● **Problem description**
Among the entries below, one line contains "Choose answer 'Occurs" and another contains "This screenshot has height=450, width=800.". Transcribe those two lines and every line between them, exactly.
=======
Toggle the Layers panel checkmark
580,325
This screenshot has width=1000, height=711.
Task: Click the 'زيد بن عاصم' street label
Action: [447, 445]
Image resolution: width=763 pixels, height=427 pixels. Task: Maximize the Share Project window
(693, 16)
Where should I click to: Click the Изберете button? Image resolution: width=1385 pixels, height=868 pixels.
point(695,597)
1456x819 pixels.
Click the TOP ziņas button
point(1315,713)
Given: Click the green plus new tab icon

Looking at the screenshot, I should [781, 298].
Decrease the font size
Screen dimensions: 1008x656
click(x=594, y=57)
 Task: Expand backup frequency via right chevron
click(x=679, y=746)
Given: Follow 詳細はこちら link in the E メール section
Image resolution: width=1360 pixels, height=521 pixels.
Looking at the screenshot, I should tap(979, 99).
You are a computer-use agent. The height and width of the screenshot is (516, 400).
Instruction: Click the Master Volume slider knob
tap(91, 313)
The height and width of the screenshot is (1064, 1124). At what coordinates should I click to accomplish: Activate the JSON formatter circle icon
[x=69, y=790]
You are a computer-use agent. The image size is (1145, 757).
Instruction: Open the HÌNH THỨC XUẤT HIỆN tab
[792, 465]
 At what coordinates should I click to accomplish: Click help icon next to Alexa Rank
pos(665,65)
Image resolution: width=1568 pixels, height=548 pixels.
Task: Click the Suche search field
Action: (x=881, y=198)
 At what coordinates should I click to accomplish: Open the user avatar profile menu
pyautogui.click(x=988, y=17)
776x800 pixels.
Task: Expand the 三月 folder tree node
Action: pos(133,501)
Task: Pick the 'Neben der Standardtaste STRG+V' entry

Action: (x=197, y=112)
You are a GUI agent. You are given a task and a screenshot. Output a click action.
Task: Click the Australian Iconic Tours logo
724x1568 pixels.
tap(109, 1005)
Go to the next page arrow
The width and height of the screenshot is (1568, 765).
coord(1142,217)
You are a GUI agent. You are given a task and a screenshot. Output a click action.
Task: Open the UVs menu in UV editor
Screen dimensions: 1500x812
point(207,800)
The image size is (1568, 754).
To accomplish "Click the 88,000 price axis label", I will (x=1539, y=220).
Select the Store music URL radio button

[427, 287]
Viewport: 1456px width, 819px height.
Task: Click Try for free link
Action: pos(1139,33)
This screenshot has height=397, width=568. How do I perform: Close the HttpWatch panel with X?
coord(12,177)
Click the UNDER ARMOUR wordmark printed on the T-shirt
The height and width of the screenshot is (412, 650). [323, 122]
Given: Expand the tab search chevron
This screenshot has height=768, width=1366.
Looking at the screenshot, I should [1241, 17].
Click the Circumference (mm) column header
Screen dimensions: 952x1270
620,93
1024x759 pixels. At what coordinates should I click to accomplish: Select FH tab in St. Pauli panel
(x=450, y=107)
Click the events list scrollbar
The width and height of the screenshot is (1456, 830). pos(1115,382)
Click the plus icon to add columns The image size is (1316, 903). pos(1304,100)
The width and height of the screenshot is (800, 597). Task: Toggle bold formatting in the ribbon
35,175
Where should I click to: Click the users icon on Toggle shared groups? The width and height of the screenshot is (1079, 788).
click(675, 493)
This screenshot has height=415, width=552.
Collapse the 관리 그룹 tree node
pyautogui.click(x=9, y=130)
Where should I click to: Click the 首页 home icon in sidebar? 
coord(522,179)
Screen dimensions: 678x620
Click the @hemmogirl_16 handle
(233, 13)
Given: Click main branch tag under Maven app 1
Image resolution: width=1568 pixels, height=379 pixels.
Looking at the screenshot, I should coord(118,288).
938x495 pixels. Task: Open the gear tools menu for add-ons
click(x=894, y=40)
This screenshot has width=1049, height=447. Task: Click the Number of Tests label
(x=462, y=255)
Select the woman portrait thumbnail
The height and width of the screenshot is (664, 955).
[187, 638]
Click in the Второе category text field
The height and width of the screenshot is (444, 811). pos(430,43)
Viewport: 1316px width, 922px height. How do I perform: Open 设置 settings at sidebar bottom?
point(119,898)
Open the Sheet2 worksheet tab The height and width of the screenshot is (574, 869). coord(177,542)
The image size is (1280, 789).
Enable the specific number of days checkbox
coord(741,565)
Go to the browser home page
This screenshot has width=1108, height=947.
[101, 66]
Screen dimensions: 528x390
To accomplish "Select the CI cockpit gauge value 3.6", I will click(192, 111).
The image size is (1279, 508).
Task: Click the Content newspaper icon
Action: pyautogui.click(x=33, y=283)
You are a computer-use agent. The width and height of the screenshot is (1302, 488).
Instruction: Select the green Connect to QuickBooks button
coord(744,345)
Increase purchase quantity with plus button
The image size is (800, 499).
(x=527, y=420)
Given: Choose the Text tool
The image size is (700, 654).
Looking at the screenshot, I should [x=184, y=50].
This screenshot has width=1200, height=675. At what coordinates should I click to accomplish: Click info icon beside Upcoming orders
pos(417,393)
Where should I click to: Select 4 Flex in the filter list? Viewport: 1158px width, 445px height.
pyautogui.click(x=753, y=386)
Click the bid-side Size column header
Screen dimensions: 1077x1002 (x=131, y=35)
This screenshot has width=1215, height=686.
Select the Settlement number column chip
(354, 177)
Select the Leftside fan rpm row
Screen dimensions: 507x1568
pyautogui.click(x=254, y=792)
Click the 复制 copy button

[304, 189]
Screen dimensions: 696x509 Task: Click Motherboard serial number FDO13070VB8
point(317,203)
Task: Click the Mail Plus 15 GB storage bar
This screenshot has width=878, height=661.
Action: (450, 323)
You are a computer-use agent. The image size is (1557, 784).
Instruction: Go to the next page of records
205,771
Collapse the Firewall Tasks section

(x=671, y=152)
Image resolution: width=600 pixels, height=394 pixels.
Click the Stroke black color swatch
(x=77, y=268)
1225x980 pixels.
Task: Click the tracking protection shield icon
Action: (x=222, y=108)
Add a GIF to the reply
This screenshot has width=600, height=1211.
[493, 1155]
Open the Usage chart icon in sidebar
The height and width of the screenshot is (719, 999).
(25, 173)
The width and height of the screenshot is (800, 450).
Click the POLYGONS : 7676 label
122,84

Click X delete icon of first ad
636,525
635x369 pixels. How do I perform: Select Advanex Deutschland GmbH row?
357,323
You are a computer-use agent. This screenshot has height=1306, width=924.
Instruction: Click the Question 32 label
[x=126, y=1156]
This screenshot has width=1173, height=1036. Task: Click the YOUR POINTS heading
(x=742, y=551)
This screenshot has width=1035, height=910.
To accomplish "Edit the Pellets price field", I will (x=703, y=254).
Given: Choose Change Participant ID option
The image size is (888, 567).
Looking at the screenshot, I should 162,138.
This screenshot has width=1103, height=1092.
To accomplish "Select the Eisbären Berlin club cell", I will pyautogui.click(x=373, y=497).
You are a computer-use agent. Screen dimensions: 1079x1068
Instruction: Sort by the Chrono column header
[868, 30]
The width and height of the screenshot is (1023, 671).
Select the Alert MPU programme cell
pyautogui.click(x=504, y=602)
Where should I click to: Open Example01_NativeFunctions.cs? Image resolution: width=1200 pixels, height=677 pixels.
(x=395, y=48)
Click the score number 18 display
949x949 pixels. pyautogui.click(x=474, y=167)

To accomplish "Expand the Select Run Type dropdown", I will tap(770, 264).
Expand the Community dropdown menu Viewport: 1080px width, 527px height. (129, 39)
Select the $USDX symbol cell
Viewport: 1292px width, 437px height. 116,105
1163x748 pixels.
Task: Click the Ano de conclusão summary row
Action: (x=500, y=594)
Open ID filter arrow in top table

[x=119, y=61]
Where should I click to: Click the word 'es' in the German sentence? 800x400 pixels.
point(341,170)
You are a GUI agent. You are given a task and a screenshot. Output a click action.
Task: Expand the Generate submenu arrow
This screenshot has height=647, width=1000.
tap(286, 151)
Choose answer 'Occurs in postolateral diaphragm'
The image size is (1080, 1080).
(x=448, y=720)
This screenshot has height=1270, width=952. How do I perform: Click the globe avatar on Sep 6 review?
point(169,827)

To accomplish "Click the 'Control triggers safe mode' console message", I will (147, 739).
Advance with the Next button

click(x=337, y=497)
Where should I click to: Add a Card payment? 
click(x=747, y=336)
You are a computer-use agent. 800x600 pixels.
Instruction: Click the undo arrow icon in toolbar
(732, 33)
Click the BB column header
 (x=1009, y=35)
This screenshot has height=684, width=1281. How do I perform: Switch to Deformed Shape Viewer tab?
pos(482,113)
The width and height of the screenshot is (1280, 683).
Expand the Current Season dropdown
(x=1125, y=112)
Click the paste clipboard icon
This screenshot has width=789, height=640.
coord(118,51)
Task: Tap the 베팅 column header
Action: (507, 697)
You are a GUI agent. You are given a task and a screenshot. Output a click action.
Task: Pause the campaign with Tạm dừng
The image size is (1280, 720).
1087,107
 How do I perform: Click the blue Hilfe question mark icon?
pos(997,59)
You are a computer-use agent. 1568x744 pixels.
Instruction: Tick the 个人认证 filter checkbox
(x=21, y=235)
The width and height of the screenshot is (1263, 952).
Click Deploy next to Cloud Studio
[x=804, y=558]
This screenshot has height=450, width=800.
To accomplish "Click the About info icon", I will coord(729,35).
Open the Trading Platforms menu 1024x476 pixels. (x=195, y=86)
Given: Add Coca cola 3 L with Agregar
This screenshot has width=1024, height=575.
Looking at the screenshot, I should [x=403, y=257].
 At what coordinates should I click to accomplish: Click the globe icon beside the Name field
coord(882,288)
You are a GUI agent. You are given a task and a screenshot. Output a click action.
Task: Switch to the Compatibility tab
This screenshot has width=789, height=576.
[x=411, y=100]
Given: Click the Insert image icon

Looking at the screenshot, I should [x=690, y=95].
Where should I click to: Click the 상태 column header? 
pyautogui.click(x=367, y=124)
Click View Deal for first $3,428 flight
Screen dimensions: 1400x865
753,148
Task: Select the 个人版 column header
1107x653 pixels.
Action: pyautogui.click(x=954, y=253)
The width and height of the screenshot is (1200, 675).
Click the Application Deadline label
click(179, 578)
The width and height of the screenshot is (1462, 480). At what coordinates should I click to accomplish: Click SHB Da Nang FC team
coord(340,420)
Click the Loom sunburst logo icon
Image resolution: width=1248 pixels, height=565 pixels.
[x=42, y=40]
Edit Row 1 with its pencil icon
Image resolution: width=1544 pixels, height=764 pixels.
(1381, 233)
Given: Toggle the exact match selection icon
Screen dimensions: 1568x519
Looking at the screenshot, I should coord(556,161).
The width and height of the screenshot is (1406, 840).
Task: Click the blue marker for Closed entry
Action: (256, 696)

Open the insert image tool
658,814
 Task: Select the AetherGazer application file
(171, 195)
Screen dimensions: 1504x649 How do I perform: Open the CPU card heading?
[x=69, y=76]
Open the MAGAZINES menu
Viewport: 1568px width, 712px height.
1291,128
=======
● **Problem solution**
Choose answer 'Occurs in postolateral diaphragm'
The image size is (1080, 1080).
(x=448, y=720)
This screenshot has height=1270, width=952. How do I perform: Click the globe avatar on Sep 6 review?
point(169,827)

To accomplish "Click the 'Control triggers safe mode' console message", I will (147, 739).
Advance with the Next button

click(x=337, y=497)
Where should I click to: Add a Card payment? 
click(x=747, y=336)
You are a computer-use agent. 800x600 pixels.
Instruction: Click the undo arrow icon in toolbar
(732, 33)
Click the BB column header
 (x=1009, y=35)
This screenshot has height=684, width=1281. How do I perform: Switch to Deformed Shape Viewer tab?
pos(482,113)
The width and height of the screenshot is (1280, 683).
Expand the Current Season dropdown
(x=1125, y=112)
Click the paste clipboard icon
This screenshot has width=789, height=640.
coord(118,51)
Task: Tap the 베팅 column header
Action: (507, 697)
You are a GUI agent. You are given a task and a screenshot. Output a click action.
Task: Pause the campaign with Tạm dừng
The image size is (1280, 720).
1087,107
 How do I perform: Click the blue Hilfe question mark icon?
pos(997,59)
You are a computer-use agent. 1568x744 pixels.
Instruction: Tick the 个人认证 filter checkbox
(x=21, y=235)
The width and height of the screenshot is (1263, 952).
Click Deploy next to Cloud Studio
[x=804, y=558]
This screenshot has height=450, width=800.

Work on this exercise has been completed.